MXene-based nanozymes remodel tumor microenvironment for heterojunction-enhanced sonodynamic and chemodynamic therapy to boost robust cancer immunotherapy

Reactive oxygen species (ROS)-mediated sonodynamic therapy (SDT) holds increasing potential in treating deepseated tumor owing to the high tissue-penetration depth, but hardly controls remote metastasis. To trigger robust cancer immunotherapy against malignant metastatic cancers, we report the rational construction of Z-scheme heterojunctions through decorating biocompatible Co3O4 nanoparticles with multiple enzyme-like catalytic activities onto Ti3C2Tx nanosheets to realize the augmented SDT and chemodynamic therapy (CDT).

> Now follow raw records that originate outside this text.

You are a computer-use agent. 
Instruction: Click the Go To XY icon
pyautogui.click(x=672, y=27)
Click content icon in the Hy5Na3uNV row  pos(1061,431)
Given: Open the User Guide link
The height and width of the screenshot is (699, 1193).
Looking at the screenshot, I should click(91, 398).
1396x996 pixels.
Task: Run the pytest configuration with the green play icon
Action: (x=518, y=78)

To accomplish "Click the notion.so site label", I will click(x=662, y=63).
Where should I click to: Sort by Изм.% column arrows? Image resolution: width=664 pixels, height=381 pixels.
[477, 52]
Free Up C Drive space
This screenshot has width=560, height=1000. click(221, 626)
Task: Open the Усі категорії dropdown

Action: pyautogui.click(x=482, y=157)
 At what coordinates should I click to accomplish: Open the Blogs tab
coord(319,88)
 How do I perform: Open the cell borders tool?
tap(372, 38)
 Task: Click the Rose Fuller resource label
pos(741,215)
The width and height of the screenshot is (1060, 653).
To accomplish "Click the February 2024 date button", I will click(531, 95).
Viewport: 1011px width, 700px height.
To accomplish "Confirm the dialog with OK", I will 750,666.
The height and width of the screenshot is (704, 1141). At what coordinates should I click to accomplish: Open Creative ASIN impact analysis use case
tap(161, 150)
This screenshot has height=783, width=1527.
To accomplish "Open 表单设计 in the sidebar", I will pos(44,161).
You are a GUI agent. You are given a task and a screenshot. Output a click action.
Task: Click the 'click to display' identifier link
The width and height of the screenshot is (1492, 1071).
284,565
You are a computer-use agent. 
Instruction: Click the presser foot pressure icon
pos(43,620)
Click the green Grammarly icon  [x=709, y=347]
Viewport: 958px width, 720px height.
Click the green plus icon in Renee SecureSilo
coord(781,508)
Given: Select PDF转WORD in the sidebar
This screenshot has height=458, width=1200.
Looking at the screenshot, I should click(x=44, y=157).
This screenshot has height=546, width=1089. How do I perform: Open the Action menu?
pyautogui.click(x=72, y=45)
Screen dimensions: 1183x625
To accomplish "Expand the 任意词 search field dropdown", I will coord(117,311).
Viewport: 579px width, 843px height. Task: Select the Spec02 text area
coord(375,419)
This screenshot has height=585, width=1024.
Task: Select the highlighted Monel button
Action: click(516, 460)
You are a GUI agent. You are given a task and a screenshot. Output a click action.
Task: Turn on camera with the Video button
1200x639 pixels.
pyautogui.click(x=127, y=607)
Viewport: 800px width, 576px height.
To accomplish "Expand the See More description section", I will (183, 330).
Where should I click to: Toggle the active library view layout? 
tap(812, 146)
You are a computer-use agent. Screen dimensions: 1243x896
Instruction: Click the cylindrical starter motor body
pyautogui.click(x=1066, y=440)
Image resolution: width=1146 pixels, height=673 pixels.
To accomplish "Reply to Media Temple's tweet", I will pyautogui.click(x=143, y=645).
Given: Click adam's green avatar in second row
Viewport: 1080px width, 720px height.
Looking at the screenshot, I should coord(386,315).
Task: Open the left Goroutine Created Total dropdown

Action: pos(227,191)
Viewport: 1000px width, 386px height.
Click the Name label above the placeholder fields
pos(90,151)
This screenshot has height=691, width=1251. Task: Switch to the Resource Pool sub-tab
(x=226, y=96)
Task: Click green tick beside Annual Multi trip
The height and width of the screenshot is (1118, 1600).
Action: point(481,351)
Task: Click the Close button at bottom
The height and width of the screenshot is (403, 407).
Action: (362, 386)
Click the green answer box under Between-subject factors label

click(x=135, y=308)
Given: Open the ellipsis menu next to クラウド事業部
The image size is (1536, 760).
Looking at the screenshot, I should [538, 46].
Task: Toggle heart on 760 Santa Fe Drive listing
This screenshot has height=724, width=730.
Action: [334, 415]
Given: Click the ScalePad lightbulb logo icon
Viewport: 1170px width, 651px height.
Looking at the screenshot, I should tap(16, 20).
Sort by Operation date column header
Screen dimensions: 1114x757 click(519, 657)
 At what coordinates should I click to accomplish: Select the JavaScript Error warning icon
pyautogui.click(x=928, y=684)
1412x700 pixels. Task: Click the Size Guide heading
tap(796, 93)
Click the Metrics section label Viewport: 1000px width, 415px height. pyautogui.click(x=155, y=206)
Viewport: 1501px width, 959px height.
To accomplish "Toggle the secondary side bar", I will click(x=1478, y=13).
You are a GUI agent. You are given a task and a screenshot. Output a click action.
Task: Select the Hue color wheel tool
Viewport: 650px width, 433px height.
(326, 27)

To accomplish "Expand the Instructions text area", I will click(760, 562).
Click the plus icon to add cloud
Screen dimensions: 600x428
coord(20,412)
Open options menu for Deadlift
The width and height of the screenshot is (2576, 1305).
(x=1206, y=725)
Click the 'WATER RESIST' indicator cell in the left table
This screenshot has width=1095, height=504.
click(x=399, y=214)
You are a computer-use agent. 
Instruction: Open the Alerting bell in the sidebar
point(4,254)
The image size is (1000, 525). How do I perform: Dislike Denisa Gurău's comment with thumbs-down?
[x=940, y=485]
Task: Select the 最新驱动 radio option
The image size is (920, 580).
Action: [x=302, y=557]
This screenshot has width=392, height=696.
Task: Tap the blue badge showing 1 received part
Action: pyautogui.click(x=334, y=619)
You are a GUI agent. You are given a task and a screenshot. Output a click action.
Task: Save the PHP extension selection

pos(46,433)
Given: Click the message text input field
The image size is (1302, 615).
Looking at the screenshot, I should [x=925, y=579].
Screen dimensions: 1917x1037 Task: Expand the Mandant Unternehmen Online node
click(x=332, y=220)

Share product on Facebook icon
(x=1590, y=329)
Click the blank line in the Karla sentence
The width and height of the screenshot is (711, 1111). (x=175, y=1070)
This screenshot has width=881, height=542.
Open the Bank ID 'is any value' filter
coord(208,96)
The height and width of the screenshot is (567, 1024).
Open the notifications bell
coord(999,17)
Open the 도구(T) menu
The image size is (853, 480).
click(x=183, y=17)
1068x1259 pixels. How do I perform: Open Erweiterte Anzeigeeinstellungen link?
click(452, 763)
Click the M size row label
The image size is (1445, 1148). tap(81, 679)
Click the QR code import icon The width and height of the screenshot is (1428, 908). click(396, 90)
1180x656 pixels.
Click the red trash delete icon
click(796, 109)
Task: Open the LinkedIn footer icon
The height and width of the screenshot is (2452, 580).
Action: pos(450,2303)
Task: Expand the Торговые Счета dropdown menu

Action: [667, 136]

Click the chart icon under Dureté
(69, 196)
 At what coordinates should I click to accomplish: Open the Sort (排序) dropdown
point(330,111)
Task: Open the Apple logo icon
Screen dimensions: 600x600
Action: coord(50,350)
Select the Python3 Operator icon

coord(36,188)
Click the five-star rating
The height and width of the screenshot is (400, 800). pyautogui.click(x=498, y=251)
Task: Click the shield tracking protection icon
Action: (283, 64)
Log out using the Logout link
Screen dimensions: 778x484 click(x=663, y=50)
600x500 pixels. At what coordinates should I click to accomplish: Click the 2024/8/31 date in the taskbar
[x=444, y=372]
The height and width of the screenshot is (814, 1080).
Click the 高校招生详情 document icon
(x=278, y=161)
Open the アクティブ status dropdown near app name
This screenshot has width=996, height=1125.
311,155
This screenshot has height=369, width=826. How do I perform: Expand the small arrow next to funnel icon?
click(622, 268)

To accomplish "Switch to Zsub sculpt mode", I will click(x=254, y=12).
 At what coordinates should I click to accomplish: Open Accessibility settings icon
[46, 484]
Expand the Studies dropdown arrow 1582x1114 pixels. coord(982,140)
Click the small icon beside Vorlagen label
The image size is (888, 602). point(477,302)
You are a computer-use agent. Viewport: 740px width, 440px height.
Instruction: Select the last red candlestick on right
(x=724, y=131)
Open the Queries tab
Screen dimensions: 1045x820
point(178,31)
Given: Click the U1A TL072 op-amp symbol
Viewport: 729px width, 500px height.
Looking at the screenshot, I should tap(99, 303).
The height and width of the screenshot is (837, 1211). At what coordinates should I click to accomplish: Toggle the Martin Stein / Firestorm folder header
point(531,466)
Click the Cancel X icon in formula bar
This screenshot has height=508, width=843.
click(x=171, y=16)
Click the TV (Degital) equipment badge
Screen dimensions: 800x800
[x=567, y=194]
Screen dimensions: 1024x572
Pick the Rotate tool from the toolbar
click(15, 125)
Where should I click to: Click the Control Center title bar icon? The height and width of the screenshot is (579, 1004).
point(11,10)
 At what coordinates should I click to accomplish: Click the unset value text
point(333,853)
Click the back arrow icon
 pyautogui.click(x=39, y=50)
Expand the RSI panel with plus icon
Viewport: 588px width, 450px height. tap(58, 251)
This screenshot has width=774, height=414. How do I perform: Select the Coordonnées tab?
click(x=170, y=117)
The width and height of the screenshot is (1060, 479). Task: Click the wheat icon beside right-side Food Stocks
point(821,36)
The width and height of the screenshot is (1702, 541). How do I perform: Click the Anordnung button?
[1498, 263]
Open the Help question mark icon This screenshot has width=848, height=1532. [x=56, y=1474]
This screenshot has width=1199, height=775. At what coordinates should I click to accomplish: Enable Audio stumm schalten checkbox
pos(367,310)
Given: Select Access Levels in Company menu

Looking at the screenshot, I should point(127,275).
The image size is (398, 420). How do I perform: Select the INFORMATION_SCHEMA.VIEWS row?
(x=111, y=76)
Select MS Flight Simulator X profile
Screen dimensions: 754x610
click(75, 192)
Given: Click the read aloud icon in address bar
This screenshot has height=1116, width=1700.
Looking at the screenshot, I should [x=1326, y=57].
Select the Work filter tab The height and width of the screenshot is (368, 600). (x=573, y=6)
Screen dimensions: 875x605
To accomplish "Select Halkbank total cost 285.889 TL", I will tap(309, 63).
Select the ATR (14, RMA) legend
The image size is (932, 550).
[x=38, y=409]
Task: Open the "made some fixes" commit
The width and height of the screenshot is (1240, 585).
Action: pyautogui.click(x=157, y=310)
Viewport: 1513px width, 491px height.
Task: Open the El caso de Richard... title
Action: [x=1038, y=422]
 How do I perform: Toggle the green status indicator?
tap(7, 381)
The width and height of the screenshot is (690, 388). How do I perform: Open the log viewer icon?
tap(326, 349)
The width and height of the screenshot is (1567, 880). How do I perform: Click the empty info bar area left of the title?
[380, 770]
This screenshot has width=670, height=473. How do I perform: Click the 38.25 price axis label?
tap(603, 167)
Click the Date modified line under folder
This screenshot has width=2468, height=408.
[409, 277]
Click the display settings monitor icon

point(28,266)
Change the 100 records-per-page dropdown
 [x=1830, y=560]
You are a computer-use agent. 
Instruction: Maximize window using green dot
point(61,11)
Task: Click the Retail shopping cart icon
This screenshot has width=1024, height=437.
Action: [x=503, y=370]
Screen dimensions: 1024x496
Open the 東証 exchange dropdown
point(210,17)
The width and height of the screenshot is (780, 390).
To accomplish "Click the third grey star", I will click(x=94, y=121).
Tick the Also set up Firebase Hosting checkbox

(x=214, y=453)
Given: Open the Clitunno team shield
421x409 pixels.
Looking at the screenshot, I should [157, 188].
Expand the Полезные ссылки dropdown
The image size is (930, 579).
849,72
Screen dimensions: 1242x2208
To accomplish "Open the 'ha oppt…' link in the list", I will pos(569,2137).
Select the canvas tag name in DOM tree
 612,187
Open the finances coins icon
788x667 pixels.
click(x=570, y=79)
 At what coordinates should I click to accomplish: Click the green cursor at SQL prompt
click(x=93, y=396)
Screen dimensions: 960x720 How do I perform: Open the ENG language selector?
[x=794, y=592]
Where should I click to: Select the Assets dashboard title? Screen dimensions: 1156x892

The deposition of Co3O4 nanoparticles not only sensitizes the sonodynamic activity of Ti3C2Tx nanosheets owing to the regulation of separation dynamics of electron-hole pairs, but also achieves the cascade amplification of ROS generation through Co2+-mediated Fenton-like reaction, Co3+-facilitated GSH depletion, and catalytic decomposition of endogenous H2O2 to relieve hypoxia. More importantly, the immunosuppressive TME could be reversed by the greatly enhanced ROS levels, ultimately inducing immunogenic cell death that promotes robust systemic immune responses. The heterojunction-enhanced SDT and CDT via Co3O4@Ti3C2Tx could trigger robust cancer immunotherapy, which achieves the eradication of primary tumors and suppression of distant tumors. This work highlights the potential of heterojunction engineering-enhanced SDT and CDT to trigger robust cancer immunotherapy.